BEGIN

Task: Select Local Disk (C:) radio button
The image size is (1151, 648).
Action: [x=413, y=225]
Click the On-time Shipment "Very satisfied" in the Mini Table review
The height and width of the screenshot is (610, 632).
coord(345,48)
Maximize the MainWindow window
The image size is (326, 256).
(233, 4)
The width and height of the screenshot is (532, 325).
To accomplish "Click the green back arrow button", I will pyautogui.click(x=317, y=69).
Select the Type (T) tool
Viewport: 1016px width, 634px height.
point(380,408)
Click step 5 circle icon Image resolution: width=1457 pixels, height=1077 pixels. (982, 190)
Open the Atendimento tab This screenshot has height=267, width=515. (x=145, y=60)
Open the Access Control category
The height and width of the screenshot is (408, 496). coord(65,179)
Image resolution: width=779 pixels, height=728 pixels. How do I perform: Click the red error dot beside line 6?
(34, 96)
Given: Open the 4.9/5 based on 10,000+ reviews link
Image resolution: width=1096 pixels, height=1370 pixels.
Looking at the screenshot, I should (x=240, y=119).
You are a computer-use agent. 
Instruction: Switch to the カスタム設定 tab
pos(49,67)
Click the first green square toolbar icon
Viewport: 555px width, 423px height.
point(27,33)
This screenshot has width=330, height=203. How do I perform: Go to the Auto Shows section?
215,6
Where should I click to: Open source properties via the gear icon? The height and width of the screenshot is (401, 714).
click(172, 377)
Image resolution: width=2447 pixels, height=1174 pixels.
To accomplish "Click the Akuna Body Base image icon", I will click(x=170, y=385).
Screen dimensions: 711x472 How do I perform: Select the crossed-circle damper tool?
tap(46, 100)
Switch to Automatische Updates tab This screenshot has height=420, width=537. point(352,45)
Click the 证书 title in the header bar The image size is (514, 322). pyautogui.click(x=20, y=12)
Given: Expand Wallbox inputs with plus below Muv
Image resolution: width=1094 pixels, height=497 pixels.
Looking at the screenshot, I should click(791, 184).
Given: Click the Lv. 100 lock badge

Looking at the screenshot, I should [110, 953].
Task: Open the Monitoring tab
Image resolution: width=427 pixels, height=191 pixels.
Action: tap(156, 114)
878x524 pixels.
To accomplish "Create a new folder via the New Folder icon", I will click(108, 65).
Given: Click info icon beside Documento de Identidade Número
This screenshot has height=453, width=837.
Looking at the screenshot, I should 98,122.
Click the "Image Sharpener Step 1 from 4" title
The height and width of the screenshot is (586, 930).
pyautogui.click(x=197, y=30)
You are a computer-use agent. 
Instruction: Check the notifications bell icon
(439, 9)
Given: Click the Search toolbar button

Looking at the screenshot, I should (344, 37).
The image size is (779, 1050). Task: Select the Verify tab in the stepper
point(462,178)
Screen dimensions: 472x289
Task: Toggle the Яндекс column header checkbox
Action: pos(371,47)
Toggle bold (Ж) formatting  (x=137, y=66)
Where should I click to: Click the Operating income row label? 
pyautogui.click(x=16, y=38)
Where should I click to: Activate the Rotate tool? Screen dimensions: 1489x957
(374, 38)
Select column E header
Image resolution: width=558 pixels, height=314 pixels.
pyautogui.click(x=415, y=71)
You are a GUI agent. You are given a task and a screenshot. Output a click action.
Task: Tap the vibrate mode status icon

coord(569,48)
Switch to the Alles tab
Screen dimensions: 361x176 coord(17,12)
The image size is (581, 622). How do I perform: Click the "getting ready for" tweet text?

END

■ **EXERCISE GOAL**:
Above are the entries. Output exactly the lines beginning with the line that has "Image resolution: width=1094" and ending with the line that has "Toggle bold (Ж)".

■ **EXERCISE SOLUTION**:
Image resolution: width=1094 pixels, height=497 pixels.
Looking at the screenshot, I should click(791, 184).
Given: Click the Lv. 100 lock badge

Looking at the screenshot, I should [110, 953].
Task: Open the Monitoring tab
Image resolution: width=427 pixels, height=191 pixels.
Action: tap(156, 114)
878x524 pixels.
To accomplish "Create a new folder via the New Folder icon", I will click(108, 65).
Given: Click info icon beside Documento de Identidade Número
This screenshot has height=453, width=837.
Looking at the screenshot, I should 98,122.
Click the "Image Sharpener Step 1 from 4" title
The height and width of the screenshot is (586, 930).
pyautogui.click(x=197, y=30)
You are a computer-use agent. 
Instruction: Check the notifications bell icon
(439, 9)
Given: Click the Search toolbar button

Looking at the screenshot, I should (344, 37).
The image size is (779, 1050). Task: Select the Verify tab in the stepper
point(462,178)
Screen dimensions: 472x289
Task: Toggle the Яндекс column header checkbox
Action: pos(371,47)
Toggle bold (Ж) formatting  (x=137, y=66)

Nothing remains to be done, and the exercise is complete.